21/09/2011

RUBIK n'est pas un jeu amusant

En effet, RUBIK, c'est le nom des accords fiscaux bilatéraux que la Suisse a signés avec l'Allemagne et la Grande-Bretagne, avant que s'ouvre leur procédure de ratification. Leur entrée en vigueur est prévue au début 2013. C'est au départ  une idée de l'AFBS (Association des banques étrangères en Suisse) et Patrick Odier, Président de l'ASB (Association suisse des banquiers) était au début un peu seul à y croire.

Ces accords se veulent une alternative crédible à la suppression du secret bancaire. Une évaluation datant de 2009 annonce des avoirs étrangers non déclarés de 600 Milliards d'Euros en Suisse. Les accords s'articulent autour de deux axes :

- Régularisation anonyme des avoirs dissimulés dans les banques suisses par les résidents allemands et britanniques.

- Taxation effective de tous les revenus de la fortune et gains en capital imposables dans leur pays, sous forme de retenues à la source prélevées en Suisse.

Le taux effectif s'établirait à 20-25% dans le cadre de l'opération de régularisation puis, à l'avenir, les taux varieraient en fonction de la législation des pays concernés, entre 26.37% et 48%. Les banques suisses verseraient un acompte de 1.7 milliards d'euros à l'Allemagne et 415 millions à la Grande-Bretagne en 2013. Le contrôle serait assuré par la Confédération et des organismes suisses de certification.

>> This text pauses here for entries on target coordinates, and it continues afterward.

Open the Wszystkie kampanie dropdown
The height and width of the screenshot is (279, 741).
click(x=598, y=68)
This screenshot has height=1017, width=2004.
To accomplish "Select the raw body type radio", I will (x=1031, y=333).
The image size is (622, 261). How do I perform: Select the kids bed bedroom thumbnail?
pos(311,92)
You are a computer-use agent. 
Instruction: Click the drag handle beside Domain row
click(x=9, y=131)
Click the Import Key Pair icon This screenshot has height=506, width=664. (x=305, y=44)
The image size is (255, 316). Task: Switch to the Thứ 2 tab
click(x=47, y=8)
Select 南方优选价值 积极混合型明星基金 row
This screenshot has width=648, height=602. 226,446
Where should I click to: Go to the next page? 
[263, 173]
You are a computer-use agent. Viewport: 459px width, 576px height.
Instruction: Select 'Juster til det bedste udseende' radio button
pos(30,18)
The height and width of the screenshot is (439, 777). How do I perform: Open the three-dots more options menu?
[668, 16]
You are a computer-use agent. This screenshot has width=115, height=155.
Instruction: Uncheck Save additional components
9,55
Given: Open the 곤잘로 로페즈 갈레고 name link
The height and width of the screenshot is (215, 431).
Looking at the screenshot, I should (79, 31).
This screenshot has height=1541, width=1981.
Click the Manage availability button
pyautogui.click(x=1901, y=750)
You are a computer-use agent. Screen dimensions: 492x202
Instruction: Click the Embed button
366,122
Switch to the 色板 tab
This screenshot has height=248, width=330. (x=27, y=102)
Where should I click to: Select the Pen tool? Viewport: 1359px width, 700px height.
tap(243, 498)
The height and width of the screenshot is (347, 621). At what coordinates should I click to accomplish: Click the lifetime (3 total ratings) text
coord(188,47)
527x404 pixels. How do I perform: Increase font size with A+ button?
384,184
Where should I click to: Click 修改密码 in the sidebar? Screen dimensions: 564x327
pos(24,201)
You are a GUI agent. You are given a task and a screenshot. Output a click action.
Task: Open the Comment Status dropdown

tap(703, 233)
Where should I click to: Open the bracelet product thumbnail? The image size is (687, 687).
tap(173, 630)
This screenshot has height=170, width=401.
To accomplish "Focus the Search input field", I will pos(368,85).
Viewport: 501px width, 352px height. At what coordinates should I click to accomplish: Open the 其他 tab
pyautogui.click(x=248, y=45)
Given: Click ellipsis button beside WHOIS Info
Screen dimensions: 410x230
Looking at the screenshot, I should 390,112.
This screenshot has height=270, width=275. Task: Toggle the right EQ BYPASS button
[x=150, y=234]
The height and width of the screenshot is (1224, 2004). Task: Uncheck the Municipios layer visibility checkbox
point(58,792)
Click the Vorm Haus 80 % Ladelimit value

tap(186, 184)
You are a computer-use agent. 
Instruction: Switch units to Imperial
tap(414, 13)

Le problème, c'est que ces accords ne semblent pas compatibles avec la règlementation européenne sur la fiscalité de l'épargne, en cours de renégociation ni avec l'accord que la Suisse a conclu en 2004.

Il faut signaler l'extrême gravité de tels arrangements. En exonérant la Suisse de l'obligation de renseigner sur l'identité des titulaires de comptes, ce système créée une amnistie permanente pour les fraudeurs des pays concernés. Au Parlement de Strasbourg, les accords ont déjà provoqué une levée de boucliers, surtout que l'on estime à  200 milliards d'euros l'évasion grecque dans les banques helvétiques. Plusieurs eurodéputés souhaitent que l'on prenne comme modèle les pressions exercées sur la Confédération par les Etats-Unis.

D'autre part, en Allemagne, les ministres régionaux des finances sont convaincus que l'accord signé entre la Suisse et l'Allemagne n'est pas conforme à la Constitution. Les sociaux-démocrates allemands refusent de cautionner la légalisation de la fraude. En France, l'opinion publique n'est pas non plus prête à accepter la signature d'un tel accord.